DATA.
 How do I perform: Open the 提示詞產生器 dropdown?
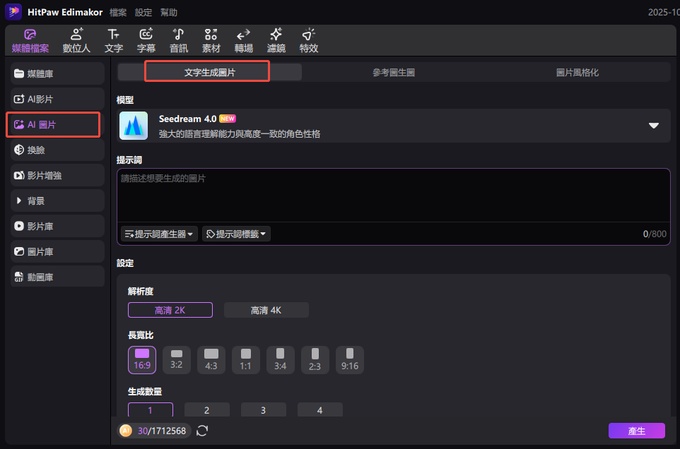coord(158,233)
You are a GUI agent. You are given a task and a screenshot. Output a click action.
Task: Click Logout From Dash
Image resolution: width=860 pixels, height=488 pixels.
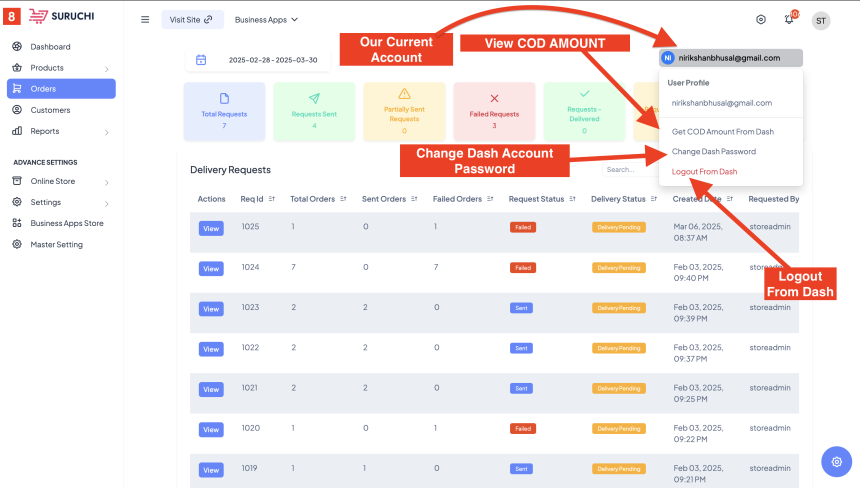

...

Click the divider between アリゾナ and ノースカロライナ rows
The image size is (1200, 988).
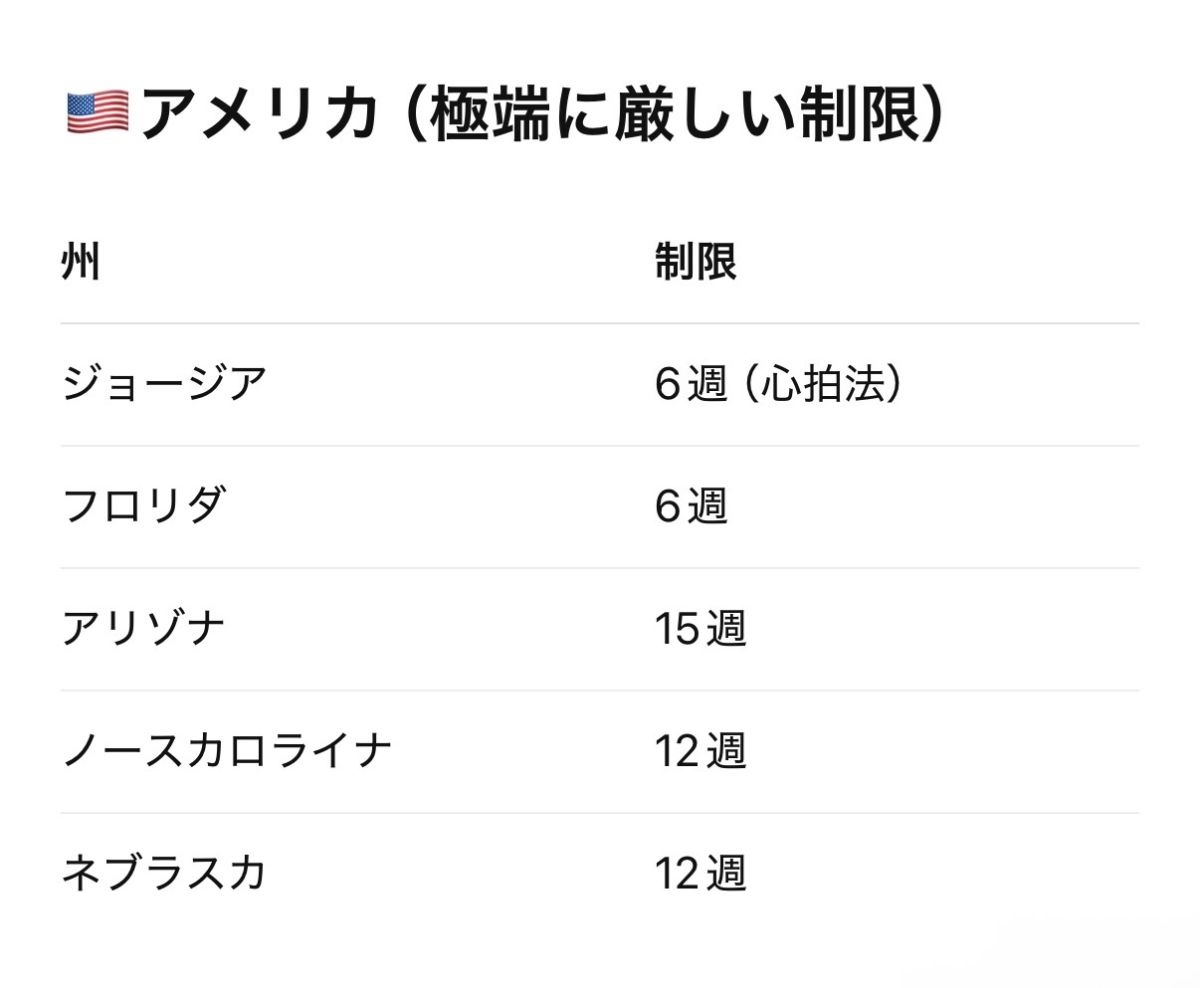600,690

---

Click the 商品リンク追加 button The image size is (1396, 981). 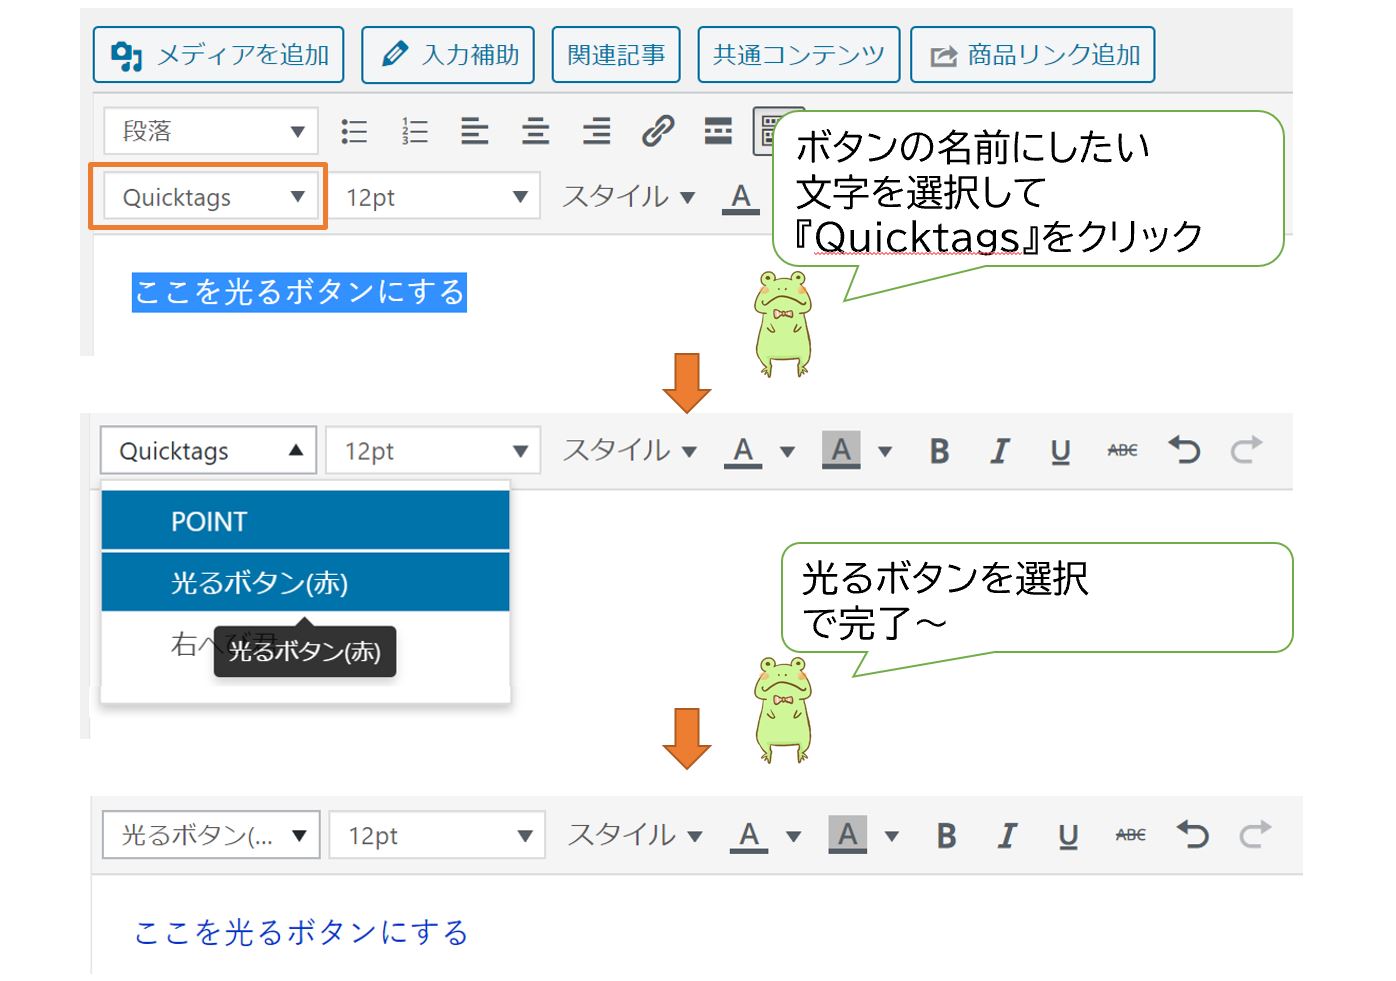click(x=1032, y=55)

WORK TO COMPLETE.
Only the lines of the listing above from the one with "How do I perform: Open the 提示詞產生器 dropdown?" through the one with "Image resolution: width=860" should be output, exactly, with both ends kept and pictures left out.

OUTPUT OF THE EXERCISE.
 How do I perform: Open the 提示詞產生器 dropdown?
coord(158,233)
You are a GUI agent. You are given a task and a screenshot. Output a click action.
Task: Click Logout From Dash
Image resolution: width=860 pixels, height=488 pixels.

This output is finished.